Hoping it would re-run, I was checking the program listings. I took 2 hours out from putting in my garden to watch.
Re another poster's comment about critical thinking skills, I was amazed at the comment one person, who had been in it for 30 years made: He said that in all that time, he'd never read about Scientology to see if there was anything critical written about it.
Anything that would demand that much of my time and money would get a critical look very early in the game.
Another thing that struck me was how they got their way by simply being nasty people to deal with. Very effective technique. I was horrified when they showed the part where the IRS director made the deal to make all those lawsuits go away. That is the deal that made them a nonprofit. Sickening.

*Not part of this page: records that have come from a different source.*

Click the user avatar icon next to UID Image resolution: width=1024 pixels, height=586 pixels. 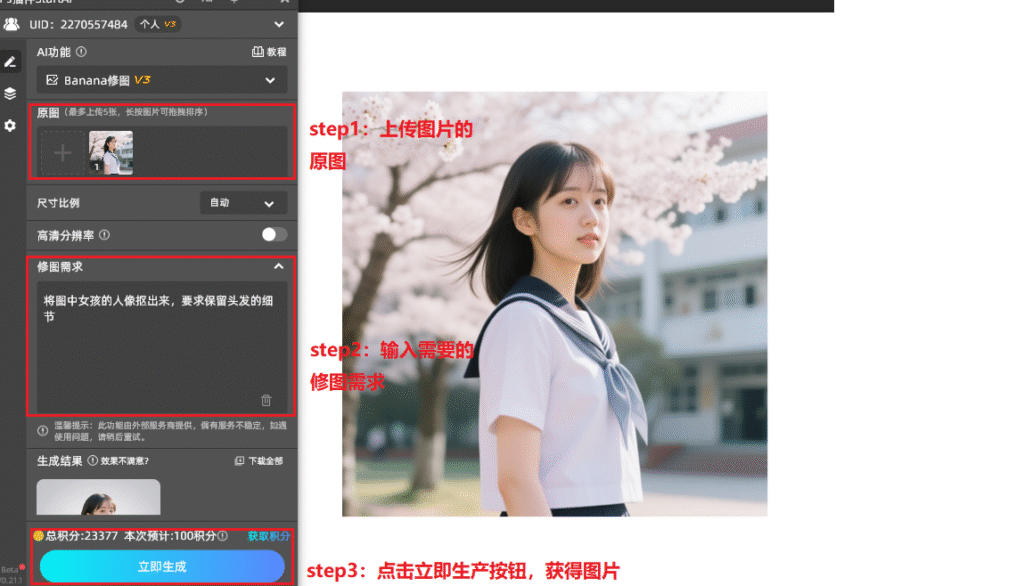(x=11, y=24)
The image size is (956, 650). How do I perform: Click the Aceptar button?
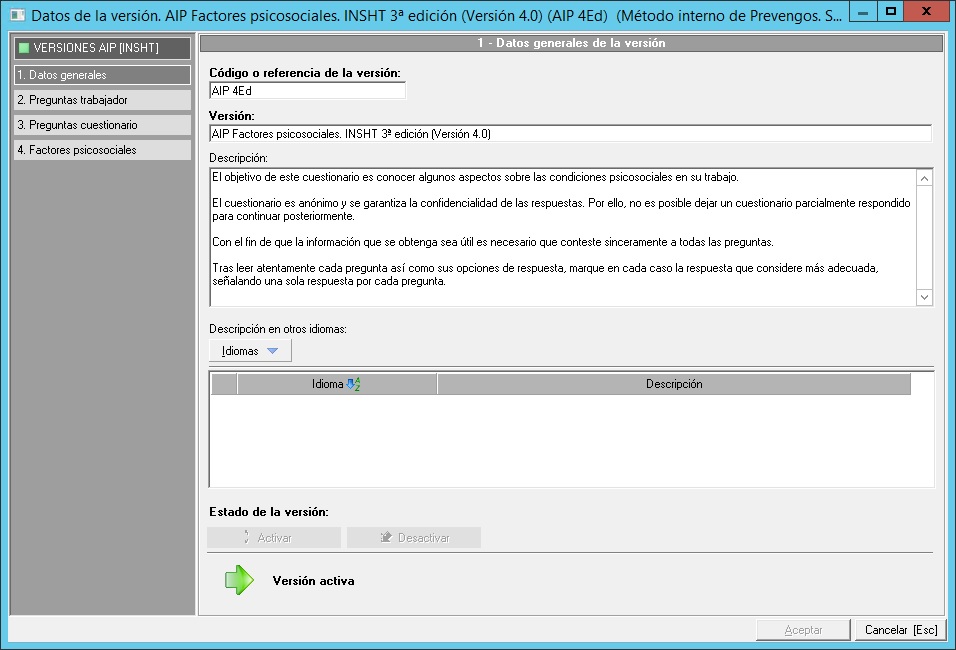click(x=803, y=630)
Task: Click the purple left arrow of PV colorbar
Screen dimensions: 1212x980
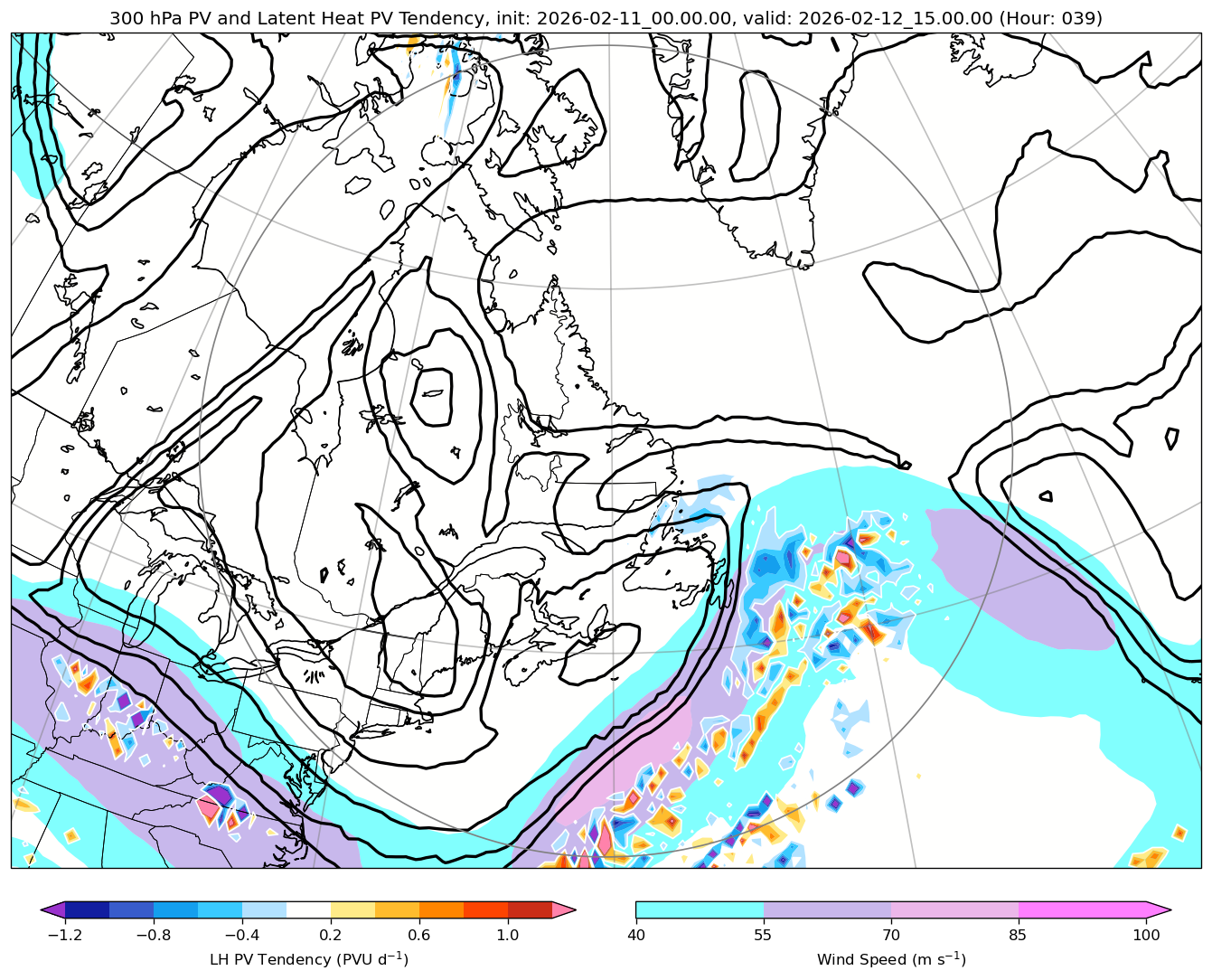Action: pos(53,909)
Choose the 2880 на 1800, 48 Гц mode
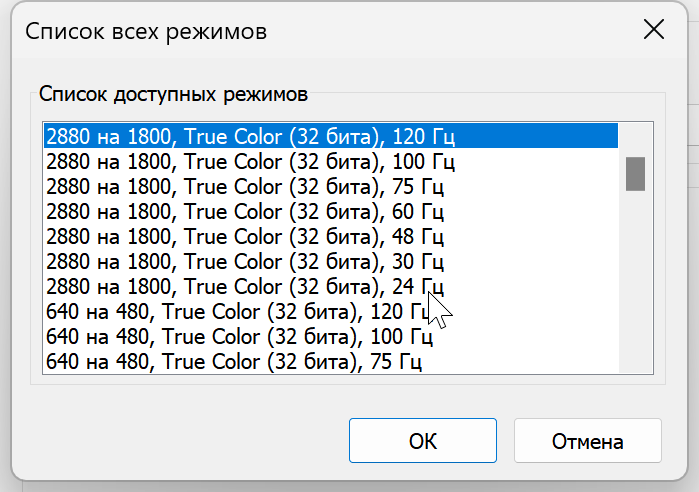 pos(245,236)
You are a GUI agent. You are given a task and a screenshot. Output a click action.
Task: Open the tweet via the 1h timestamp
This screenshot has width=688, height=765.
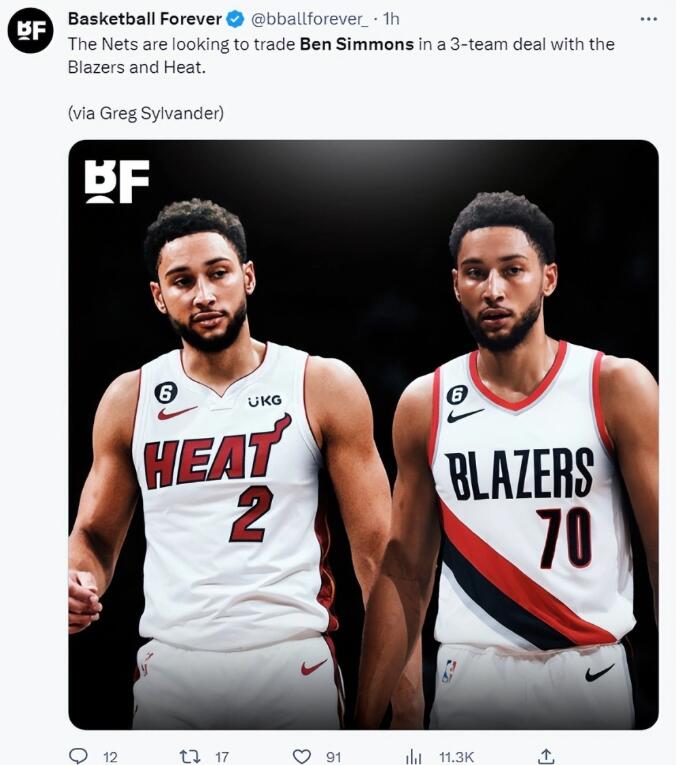[x=391, y=19]
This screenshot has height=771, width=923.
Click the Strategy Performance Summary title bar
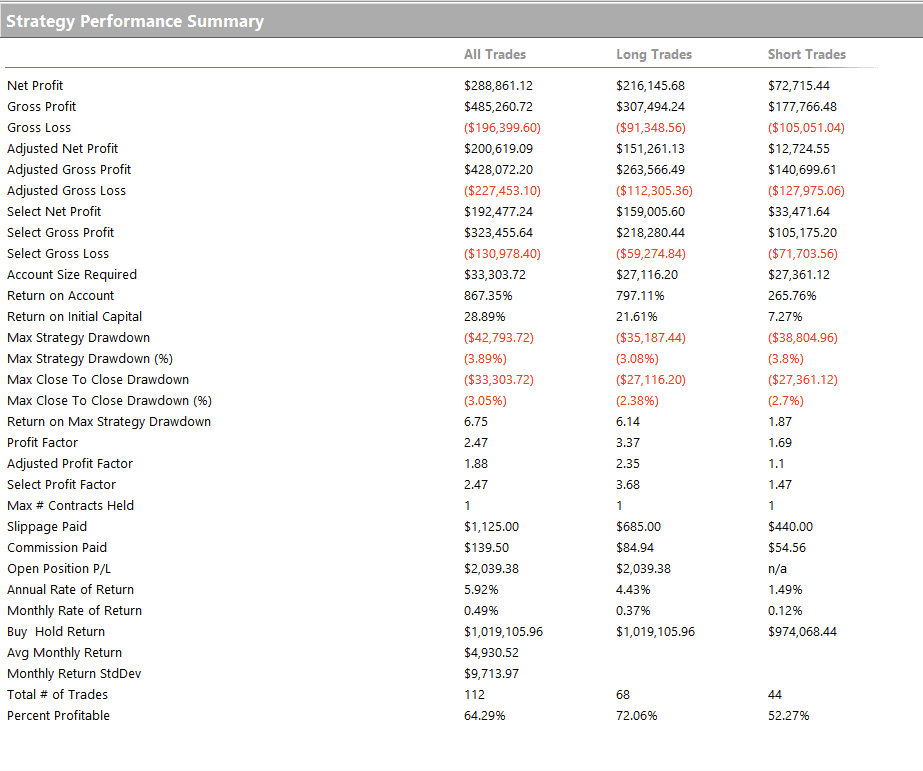click(x=135, y=21)
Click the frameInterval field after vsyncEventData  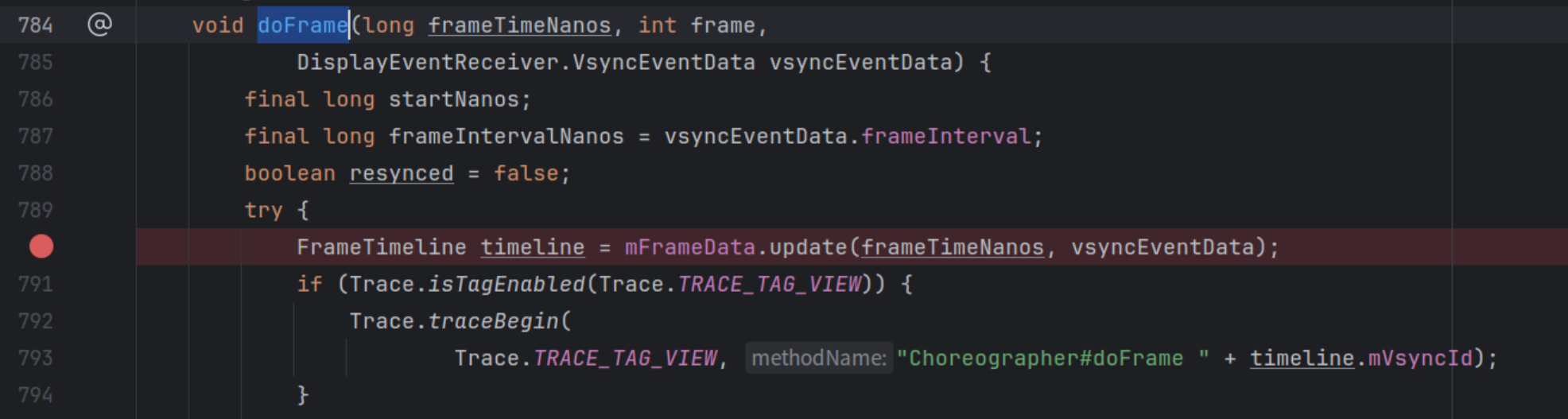point(945,137)
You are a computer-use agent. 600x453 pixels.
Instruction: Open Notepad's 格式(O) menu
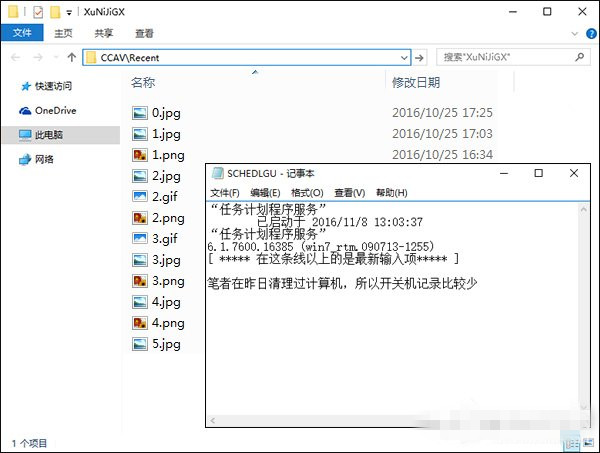306,193
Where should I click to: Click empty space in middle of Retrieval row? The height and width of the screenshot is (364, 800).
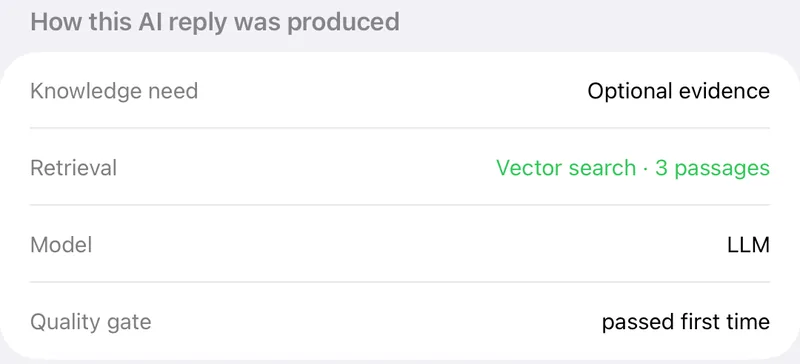click(x=306, y=168)
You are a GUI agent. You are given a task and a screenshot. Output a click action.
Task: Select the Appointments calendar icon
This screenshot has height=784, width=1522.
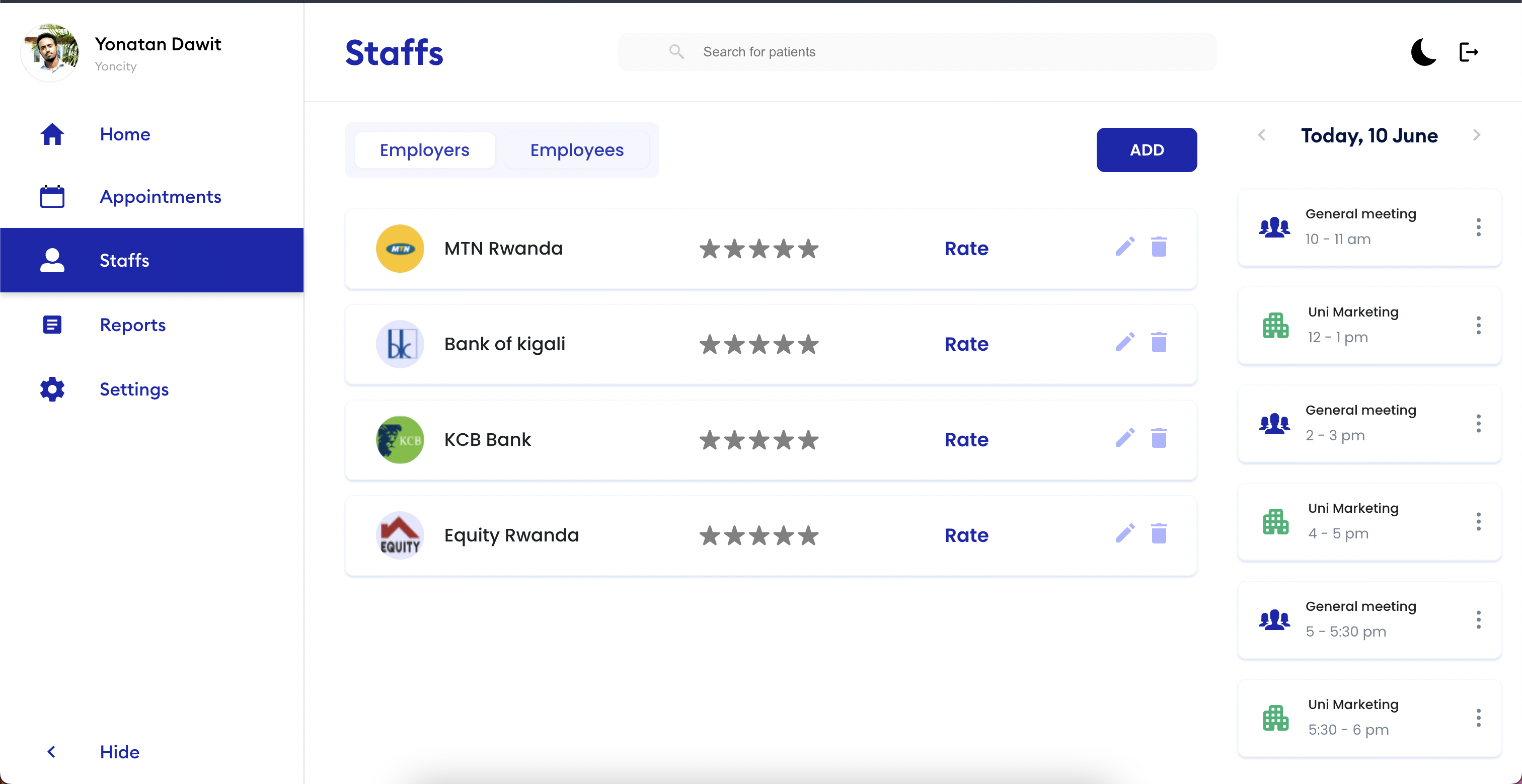pyautogui.click(x=52, y=197)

In NJ, at one of our schools, we have a teacher's union president who operates like this. Anyone who criticizes her feels the repercussions. She tracks them online and gathers a dossier about them. She has been able to get some teachers fired. Imagine that: you're taking dues from teachers to operate in their best interest, yet behind the scenes, pulling strings to make them lose their jobs. I could go on, but you get the point, which is that no one wants to put up with this type of harassment. That is the strategy that made Scientology such a rich organization.
One other item: L. Ron Hubbard was such a head case. In fact, one of the people who knew him well even commented how Scientology was essentially his inner quest for some type of resolution to his mental anguish.
The part that chilled me was when they said Scientology turned its followers into L. Ron Hubbards.